* [Work instructions]: Please render the lines below as a Markdown table with the columns Row and Line, numbering each row and leaving out any blank lines.

=-=-=

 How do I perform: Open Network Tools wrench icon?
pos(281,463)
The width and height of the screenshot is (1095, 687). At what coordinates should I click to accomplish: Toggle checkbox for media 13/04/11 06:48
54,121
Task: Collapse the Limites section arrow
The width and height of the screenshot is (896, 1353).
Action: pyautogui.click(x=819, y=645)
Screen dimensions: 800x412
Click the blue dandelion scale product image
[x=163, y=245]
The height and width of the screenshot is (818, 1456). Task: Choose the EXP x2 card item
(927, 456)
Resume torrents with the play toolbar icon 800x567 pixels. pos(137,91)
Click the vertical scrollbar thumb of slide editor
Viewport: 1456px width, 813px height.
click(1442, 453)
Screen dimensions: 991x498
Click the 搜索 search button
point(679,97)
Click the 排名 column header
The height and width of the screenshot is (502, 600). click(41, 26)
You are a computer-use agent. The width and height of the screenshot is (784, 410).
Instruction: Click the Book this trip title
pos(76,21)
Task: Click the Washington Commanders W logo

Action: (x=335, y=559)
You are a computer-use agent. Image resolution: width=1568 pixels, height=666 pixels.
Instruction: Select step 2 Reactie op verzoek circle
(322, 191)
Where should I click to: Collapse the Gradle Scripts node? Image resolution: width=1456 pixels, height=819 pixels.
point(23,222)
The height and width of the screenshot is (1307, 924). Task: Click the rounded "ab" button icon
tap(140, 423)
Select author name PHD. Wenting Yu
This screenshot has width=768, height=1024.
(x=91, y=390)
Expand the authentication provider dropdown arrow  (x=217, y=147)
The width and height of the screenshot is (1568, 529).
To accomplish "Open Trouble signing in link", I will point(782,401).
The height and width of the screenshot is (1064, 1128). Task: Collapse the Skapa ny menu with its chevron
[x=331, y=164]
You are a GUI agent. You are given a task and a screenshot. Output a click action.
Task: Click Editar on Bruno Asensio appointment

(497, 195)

=-=-=

* [Written reply]:
| Row | Line |
|---|---|
| 1 |  How do I perform: Open Network Tools wrench icon? |
| 2 | pos(281,463) |
| 3 | The width and height of the screenshot is (1095, 687). At what coordinates should I click to accomplish: Toggle checkbox for media 13/04/11 06:48 |
| 4 | 54,121 |
| 5 | Task: Collapse the Limites section arrow |
| 6 | The width and height of the screenshot is (896, 1353). |
| 7 | Action: pyautogui.click(x=819, y=645) |
| 8 | Screen dimensions: 800x412 |
| 9 | Click the blue dandelion scale product image |
| 10 | [x=163, y=245] |
| 11 | The height and width of the screenshot is (818, 1456). Task: Choose the EXP x2 card item |
| 12 | (927, 456) |
| 13 | Resume torrents with the play toolbar icon 800x567 pixels. pos(137,91) |
| 14 | Click the vertical scrollbar thumb of slide editor |
| 15 | Viewport: 1456px width, 813px height. |
| 16 | click(1442, 453) |
| 17 | Screen dimensions: 991x498 |
| 18 | Click the 搜索 search button |
| 19 | point(679,97) |
| 20 | Click the 排名 column header |
| 21 | The height and width of the screenshot is (502, 600). click(41, 26) |
| 22 | You are a computer-use agent. The width and height of the screenshot is (784, 410). |
| 23 | Instruction: Click the Book this trip title |
| 24 | pos(76,21) |
| 25 | Task: Click the Washington Commanders W logo |
| 26 | Action: (x=335, y=559) |
| 27 | You are a computer-use agent. Image resolution: width=1568 pixels, height=666 pixels. |
| 28 | Instruction: Select step 2 Reactie op verzoek circle |
| 29 | (322, 191) |
| 30 | Where should I click to: Collapse the Gradle Scripts node? Image resolution: width=1456 pixels, height=819 pixels. |
| 31 | point(23,222) |
| 32 | The height and width of the screenshot is (1307, 924). Task: Click the rounded "ab" button icon |
| 33 | tap(140, 423) |
| 34 | Select author name PHD. Wenting Yu |
| 35 | This screenshot has width=768, height=1024. |
| 36 | (x=91, y=390) |
| 37 | Expand the authentication provider dropdown arrow  (x=217, y=147) |
| 38 | The width and height of the screenshot is (1568, 529). |
| 39 | To accomplish "Open Trouble signing in link", I will point(782,401). |
| 40 | The height and width of the screenshot is (1064, 1128). Task: Collapse the Skapa ny menu with its chevron |
| 41 | [x=331, y=164] |
| 42 | You are a GUI agent. You are given a task and a screenshot. Output a click action. |
| 43 | Task: Click Editar on Bruno Asensio appointment |
| 44 | (497, 195) |